Mit den ersten Sonnenstrahlen steht in den meisten Haushalten der Frühjahrsputz auf dem Programm. Nutzen Sie diese Gelegenheit und ändern Sie Ihre Putzgewohnheiten, zum Schutz Ihre Atemwege. 

So schädlich wie Zigaretten 

Nach dem Haushaltsputz soll alles sauber und vor allem blitzblank sein. Dafür kommen zahlreiche, mitunter aggressive Chemikalien zum Einsatz, angefangen von Bad-, WC- und Fenster-Reinigern bis hin zu Fettlösern, Entkalkern oder Bleichmitteln. Doch die chemischen Inhaltstoffe reizen Ihre Lunge und können allergische Beschwerden und Asthma verstärken. 

Vor allem Sprühnebel und flüchtige Inhaltstoffe von Putzmitteln können leicht eingeatmet werden und dringen dadurch tief in Ihre Atemwege ein. Um weiteren Lungenschäden vorzubeugen, sollten Sie diese und andere aggressive Putzmittel möglichst meiden oder ganz aus Ihrem Putzschrank verbannen. Davon profitieren Sie selbst, aber auch Ihre Angehörigen.  

Norwegische Studie zu Putzmitteln

Norwegische Wissenschaftler haben in einer Langzeitstudie herausgefunden, dass die Putzmittel der Atmung auf Dauer genauso schaden wie jahrelanges Rauchen.
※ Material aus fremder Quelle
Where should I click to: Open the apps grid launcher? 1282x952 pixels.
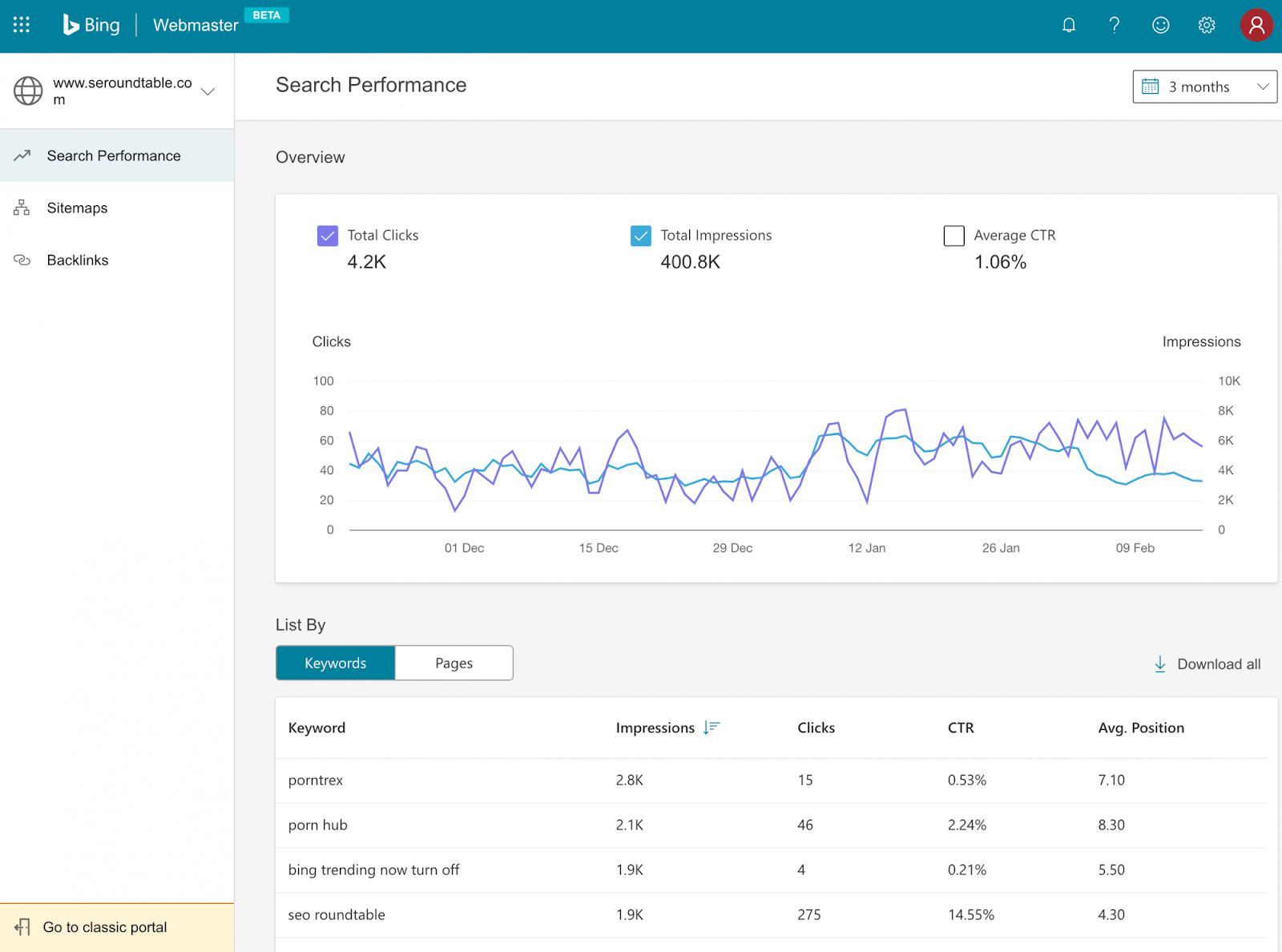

Die Forscher beobachteten 6230 meist weibliche Putzkräfte und untersuchten über einen Zeitraum von 20 Jahren deren Lungenfunktion.

Wer sehr oft mit Putzmitteln in Kontakt kam, hatte deutlich schlechtere Werte. Bei Putzkräften, die täglich mit Chemikalien umgingen, war die Lungenfunktion am stärksten beeinträchtigt. Die Studie wurde im American Journal of Respiratory and Critical Care Medicine veröffentlicht.

Schützen Sie sich beim Putzen

Das Umweltbundesamt empfiehlt, die Anzahl an Haushaltsreinigern zu reduzieren und grundsätzlich keine aggressiven Putzchemikalien zu verwenden. Für den gesamten Hausputz reichen ein Allzweckreiniger, ein Spülmittel, eine Scheuermilch und ein Reiniger auf Basis von Essig oder Zitronensäure. Außerdem sollten Sie beim Putzen möglichst wenig Staub aufwirbeln. 

So putzen Sie "lungenfreundlich": 

  • Wischen Sie möglichst immer feucht, um keinen Staub aufzuwirbeln.
  • Nutzen Sie Staubsauger mit sogenannten HEPA-Filtern (high efficiency particulate air filter) und tragen Sie bei Bedarf eine Staubmaske.
  • Verzichten Sie auf Reiniger in Sprayform oder mit flüchtigen Lösungsmitteln. 

Wichtig zu wissen: Als Verbraucher haben Sie es in der Hand, die für Sie richtigen Putzmittel auszuwählen. Denn auf der Verpackung von Reinigungsmitteln, die gesundheitsschädliche Stoffe enthalten, finden Sie immer einen entsprechenden Warnhinweis.